If you wanted to work with the images, you could download them from the Internet Archive.
Let's use the top-ranked example. This link, for example, will show you the temporal distribution of the image. For a snapshot from September 2007, this URL would work:
http://web.archive.org/web/20070913051458/http://www.archive.org/images/star.png
To do analysis on all images, you could thus prepend
http://web.archive.org/web/20070913051458/
to each URL and wget
them en
masse.
For more information on wget
, please consult this lesson available on the
Programming Historian
website.
Scala DF
The following script:
import io.archivesunleashed._
import io.archivesunleashed.udfs._
val df = RecordLoader.loadArchives("/path/to/warcs", sc).imagegraph();
df.groupBy($"image_url")
.count()
.orderBy($"count".desc)
.show(10)
Will extract the top ten URLs of images found within a collection, in a DataFrame like so:
+--------------------+-----+
| image_url|count|
+--------------------+-----+
|http://www.archiv...| 408|
|http://www.archiv...| 122|
|http://www.archiv...| 83|
|http://www.archiv...| 49|
|http://www.archiv...| 20|
|http://www.archiv...| 13|
|http://www.archiv...| 10|
|http://www.archiv...| 7|
|http://ia300142.u...| 3|
|http://ia310121.u...| 3|
+--------------------+-----+
only showing top 10 rows
import io.archivesunleashed._
import io.archivesunleashed.udfs._
df: org.apache.spark.sql.DataFrame = [src: string, image_url: string]
Python DF
The following script:
from aut import *
archive = WebArchive(sc, sqlContext, "/path/to/warcs")
df = archive.imagegraph()
df.groupBy("image_url")
.count()
.orderBy("count", ascending=False)
.show(10)
Will extract the top ten URLs of images found within a collection, in a DataFrame like so:
+--------------------+-----+
| image_url|count|
+--------------------+-----+
|http://www.archiv...| 408|
|http://www.archiv...| 122|
|http://www.archiv...| 83|
|http://www.archiv...| 49|
|http://www.archiv...| 20|
|http://www.archiv...| 13|
|http://www.archiv...| 10|
|http://www.archiv...| 7|
|http://ia300142.u...| 3|
|http://ia310121.u...| 3|
+--------------------+-----+
Extract Most Frequent Images MD5 Hash
Some images may be the same, but have different URLs. This UDF finds the popular images by calculating the MD5 hash of each and presents the most frequent images based on that metric. This script:
import io.archivesunleashed._
import io.archivesunleashed.app._
import io.archivesunleashed.matchbox._
val r = RecordLoader.loadArchives("/path/to/warcs",sc).persist()

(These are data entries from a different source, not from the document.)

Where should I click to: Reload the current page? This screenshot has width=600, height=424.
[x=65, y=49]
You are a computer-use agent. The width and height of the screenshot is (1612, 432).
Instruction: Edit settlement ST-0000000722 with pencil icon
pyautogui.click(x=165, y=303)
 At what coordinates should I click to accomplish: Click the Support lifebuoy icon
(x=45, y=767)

ExtractPopularImages(r, 500, sc).saveAsTextFile("500-Popular-Images")
Will save the 500 most popular URLs to an output directory.
Scala DF
import io.archivesunleashed._
import io.archivesunleashed.app._
val df = RecordLoader.loadArchives("/path/to/warcs",sc).images()

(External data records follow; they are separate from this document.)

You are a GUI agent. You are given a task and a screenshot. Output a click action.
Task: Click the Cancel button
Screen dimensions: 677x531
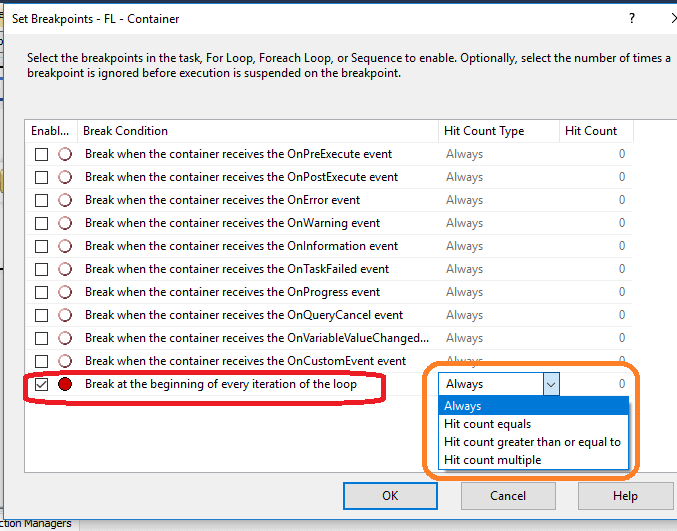click(x=508, y=495)
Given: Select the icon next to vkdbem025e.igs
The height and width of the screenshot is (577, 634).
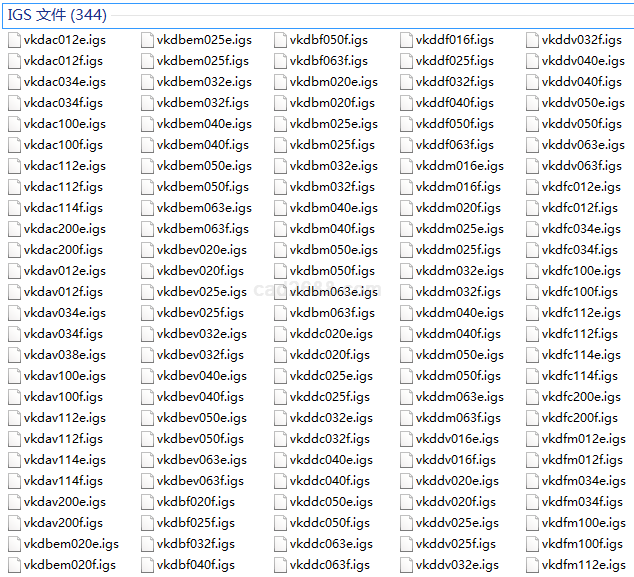Looking at the screenshot, I should 147,40.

ExtractPopularImagesDF(df,10,30,30).show()
Python DF
from aut import *
images = WebArchive(sc, sqlContext, "/path/to/warcs").images()
popular_images = ExtractPopularImages(images, 20, 10, 10)
popular_images.show()
Find Images Shared Between Domains
How to find images shared between domains that appear more than once in more than one domain.
Scala DF
import io.archivesunleashed._
import io.archivesunleashed.udfs._
val images = RecordLoader.loadArchives("/path/to/warcs", sc)
.images()
.select(removePrefixWWW(extractDomain($"url")).as("domain"), $"url", $"md5")

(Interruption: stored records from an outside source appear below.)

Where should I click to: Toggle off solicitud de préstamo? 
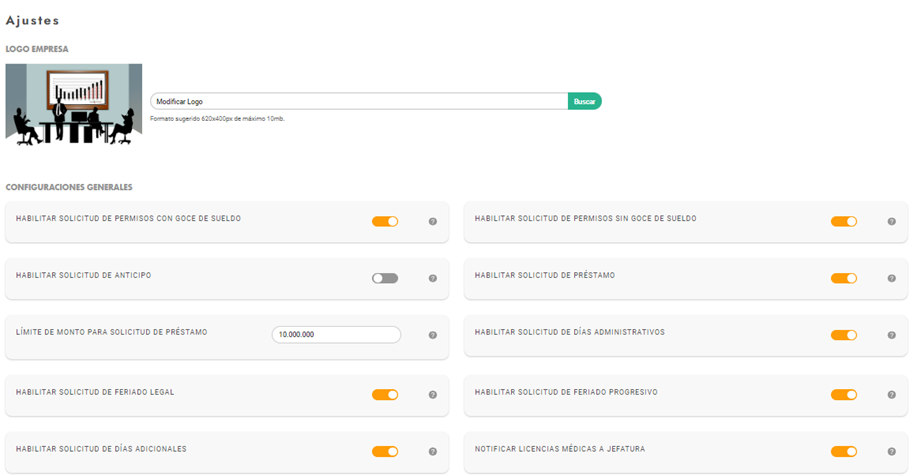(x=844, y=278)
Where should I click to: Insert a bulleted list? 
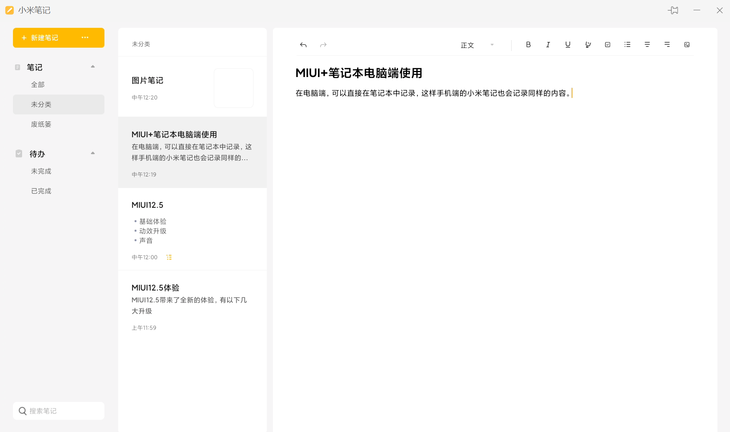tap(627, 45)
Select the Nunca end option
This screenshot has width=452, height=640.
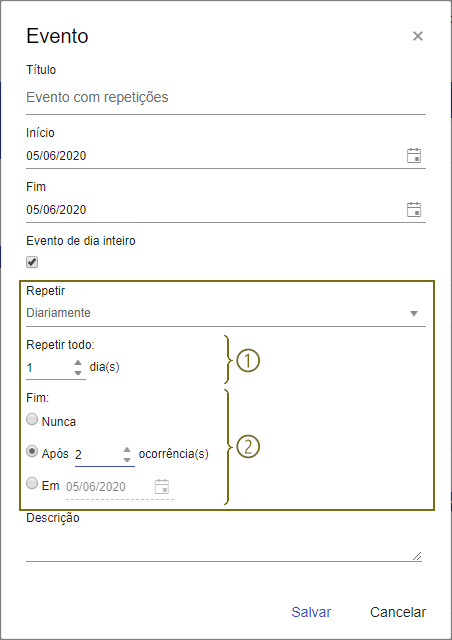point(32,420)
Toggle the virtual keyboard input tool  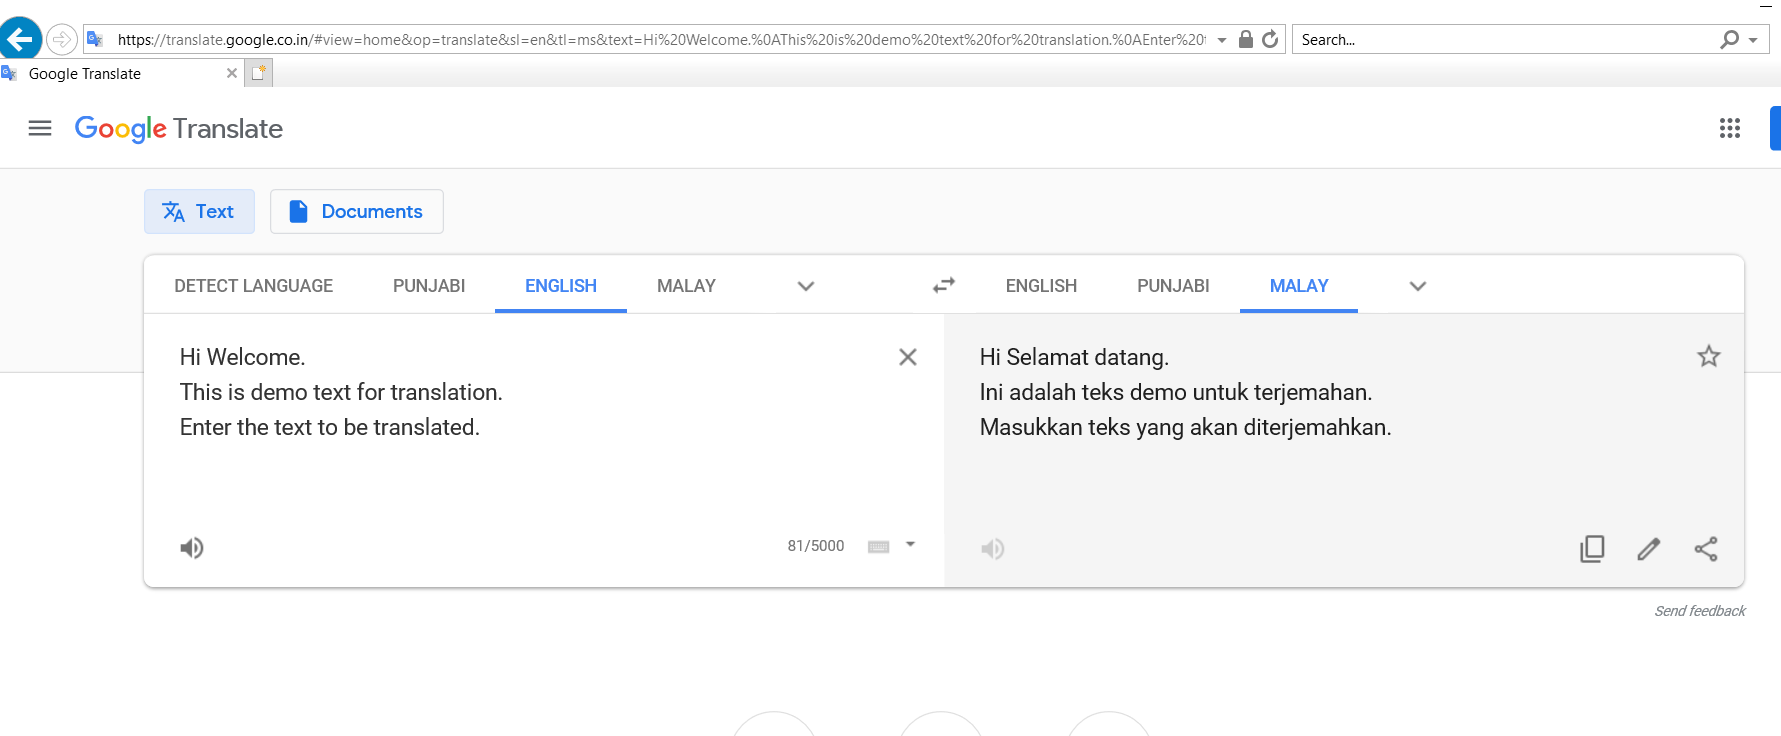click(x=878, y=546)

val links = images.groupBy("md5").count().where(countDistinct("domain")>=2)
val result = images.join(links, "md5")
.groupBy("domain", "md5")
.agg(first("url").as("image_url"))
.orderBy(asc("md5"))
.write
.option("timestampFormat", "yyyy/MM/dd HH:mm:ss ZZ")
.format("csv")
.option("escape", "\"")
.option("encoding", "utf-8")
.save("/path/to/output")
PythonDF
from aut import *
from pyspark.sql.functions import asc, countDistinct, first
images = WebArchive(sc, sqlContext, "/path/to/warcs") \
.images() \
.select(remove_prefix_www(extract_domain("url")).alias("domain"), "url", "md5")
links = images.groupBy("md5") \
.count() \
.where(countDistinct("domain")>=2)
result = images.join(links, "md5") \
.groupBy("domain", "md5") \
.agg(first("url").alias("image_url")) \
.orderBy(asc("md5")) \
.write \
.option("timestampFormat", "yyyy/MM/dd HH:mm:ss ZZ") \
.format("csv") \
.option("escape", "\"") \
.option("encoding", "utf-8") \
.save("/path/to/output")